Os fortes terremotos que atingiram a Venezuela nesta semana continuam provocando impactos que vão além da destruição de cidades e da busca por sobreviventes.
Entre as perdas confirmadas está a de um jovem atleta que era apontado como uma das principais promessas do futebol do país, aumentando a comoção entre torcedores e integrantes da comunidade esportiva.
Yimvert Berroterán, de 18 anos, teve a morte confirmada pela Federação Venezuelana de Futebol nesta sexta-feira. O jogador defendia a Universidad Central de Venezuela e também integrava as categorias de base da seleção venezuelana, onde vinha construindo uma trajetória marcada por boas atuações e grande expectativa para o futuro.
De acordo com as informações divulgadas pelas autoridades locais, o corpo do atleta foi encontrado nos escombros de um edifício que desabou em La Guaira, uma das regiões mais afetadas pelos terremotos registrados na última quarta-feira (24).
A namorada de Berroterán também morreu no mesmo desabamento, ampliando o sentimento de tristeza entre familiares, amigos e pessoas próximas ao casal. A Federação Venezuelana de Futebol manifestou pesar pela perda do jogador e destacou sua dedicação durante o período em que representou o país nas competições internacionais.

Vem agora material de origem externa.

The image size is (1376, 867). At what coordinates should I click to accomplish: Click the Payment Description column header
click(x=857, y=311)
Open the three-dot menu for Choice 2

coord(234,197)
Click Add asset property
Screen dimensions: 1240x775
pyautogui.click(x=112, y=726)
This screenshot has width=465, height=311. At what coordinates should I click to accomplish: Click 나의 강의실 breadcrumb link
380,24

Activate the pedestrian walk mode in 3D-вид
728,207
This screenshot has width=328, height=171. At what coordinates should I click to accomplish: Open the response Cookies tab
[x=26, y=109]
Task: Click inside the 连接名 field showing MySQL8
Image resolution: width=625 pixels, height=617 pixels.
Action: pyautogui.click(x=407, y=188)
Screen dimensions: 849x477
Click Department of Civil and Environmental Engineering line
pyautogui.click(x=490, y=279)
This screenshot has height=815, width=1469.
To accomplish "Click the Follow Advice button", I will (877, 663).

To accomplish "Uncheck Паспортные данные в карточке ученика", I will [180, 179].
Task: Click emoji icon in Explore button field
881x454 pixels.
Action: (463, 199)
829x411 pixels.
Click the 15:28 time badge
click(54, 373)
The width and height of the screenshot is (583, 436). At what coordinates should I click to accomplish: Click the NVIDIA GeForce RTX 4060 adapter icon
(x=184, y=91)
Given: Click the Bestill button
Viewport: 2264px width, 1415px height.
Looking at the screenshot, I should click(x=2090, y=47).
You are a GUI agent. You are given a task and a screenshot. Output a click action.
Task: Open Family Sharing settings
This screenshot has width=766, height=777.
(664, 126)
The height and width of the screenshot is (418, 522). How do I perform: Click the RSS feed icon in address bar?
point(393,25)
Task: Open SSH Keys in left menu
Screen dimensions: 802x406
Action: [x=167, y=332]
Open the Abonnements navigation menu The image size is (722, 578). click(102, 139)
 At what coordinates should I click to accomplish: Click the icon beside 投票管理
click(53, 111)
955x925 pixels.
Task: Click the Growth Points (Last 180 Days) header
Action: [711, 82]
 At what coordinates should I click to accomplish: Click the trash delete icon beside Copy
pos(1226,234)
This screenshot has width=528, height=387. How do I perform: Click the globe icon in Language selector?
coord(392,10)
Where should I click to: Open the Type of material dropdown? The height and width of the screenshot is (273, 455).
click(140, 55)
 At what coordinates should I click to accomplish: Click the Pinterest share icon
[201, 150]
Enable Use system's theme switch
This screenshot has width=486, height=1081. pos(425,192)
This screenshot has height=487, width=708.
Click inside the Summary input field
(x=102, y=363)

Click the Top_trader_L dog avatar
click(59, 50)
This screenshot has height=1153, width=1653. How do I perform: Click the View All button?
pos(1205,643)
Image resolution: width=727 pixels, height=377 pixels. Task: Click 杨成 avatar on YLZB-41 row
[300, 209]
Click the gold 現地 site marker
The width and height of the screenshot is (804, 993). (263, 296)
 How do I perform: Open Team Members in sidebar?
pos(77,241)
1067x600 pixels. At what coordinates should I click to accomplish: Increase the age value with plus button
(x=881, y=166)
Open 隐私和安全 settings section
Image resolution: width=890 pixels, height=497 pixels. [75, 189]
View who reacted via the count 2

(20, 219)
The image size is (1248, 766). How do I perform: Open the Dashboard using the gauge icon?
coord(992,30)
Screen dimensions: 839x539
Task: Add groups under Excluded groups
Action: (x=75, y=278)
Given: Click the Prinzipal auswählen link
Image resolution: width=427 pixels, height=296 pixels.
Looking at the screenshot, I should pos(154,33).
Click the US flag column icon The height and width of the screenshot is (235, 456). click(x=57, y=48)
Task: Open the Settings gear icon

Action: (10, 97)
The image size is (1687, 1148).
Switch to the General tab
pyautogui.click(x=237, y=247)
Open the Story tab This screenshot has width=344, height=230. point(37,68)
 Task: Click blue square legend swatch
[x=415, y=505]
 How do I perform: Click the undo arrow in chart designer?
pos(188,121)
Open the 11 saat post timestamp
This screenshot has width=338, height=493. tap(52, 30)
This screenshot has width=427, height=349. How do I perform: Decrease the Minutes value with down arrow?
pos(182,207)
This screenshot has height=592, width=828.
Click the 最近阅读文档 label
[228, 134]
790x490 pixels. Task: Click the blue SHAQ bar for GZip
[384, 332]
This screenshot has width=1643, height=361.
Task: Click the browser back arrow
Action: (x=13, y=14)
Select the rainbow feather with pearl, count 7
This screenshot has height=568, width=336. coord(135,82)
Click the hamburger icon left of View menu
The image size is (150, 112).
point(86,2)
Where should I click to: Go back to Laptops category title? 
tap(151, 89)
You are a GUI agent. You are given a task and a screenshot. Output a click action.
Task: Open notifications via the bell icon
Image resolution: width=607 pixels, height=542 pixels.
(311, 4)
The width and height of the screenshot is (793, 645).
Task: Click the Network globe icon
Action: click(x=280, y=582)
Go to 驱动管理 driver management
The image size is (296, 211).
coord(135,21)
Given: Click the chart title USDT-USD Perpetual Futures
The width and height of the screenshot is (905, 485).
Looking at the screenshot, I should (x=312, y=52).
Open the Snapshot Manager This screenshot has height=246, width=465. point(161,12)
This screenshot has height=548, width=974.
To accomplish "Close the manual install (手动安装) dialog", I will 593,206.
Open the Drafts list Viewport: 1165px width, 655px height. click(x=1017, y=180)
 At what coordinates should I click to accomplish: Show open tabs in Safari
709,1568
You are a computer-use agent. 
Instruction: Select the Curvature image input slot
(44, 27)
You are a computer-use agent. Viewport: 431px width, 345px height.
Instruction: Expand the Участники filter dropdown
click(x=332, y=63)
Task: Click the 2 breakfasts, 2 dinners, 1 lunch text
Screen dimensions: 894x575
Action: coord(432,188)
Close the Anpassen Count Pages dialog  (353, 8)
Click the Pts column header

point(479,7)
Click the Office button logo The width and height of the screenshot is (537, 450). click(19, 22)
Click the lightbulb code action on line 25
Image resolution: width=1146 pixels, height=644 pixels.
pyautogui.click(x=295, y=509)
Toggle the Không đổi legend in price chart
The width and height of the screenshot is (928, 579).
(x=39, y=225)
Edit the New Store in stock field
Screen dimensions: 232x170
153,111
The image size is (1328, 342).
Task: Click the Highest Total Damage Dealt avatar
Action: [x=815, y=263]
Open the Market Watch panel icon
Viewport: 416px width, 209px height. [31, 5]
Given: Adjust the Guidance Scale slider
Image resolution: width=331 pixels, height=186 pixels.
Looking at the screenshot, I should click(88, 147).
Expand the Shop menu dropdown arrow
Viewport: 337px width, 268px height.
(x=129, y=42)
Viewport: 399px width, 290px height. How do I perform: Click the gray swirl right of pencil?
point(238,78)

No ano passado, Berroterán participou da Copa do Mundo Sub-17, experiência que reforçou sua posição como um dos talentos em ascensão no futebol venezuelano. Enquanto o esporte lamenta a morte do jovem, a Venezuela segue enfrentando as consequências dos abalos sísmicos que atingiram diversas cidades.

O balanço mais recente divulgado pelas autoridades aponta centenas de mortos, milhares de feridos e um elevado número de pessoas desaparecidas, enquanto equipes de resgate continuam trabalhando na tentativa de localizar sobreviventes.
Na quinta-feira, um novo tremor de magnitude 5 voltou a ser registrado no país, aumentando a preocupação da população, embora não tenham sido informados danos significativos relacionados a esse novo abalo.
Diante da dimensão do desastre, autoridades, organizações humanitárias e voluntários permanecem mobilizados para prestar assistência às famílias atingidas, enquanto o país tenta iniciar um longo processo de recuperação diante de uma das maiores catástrofes naturais de sua história recente.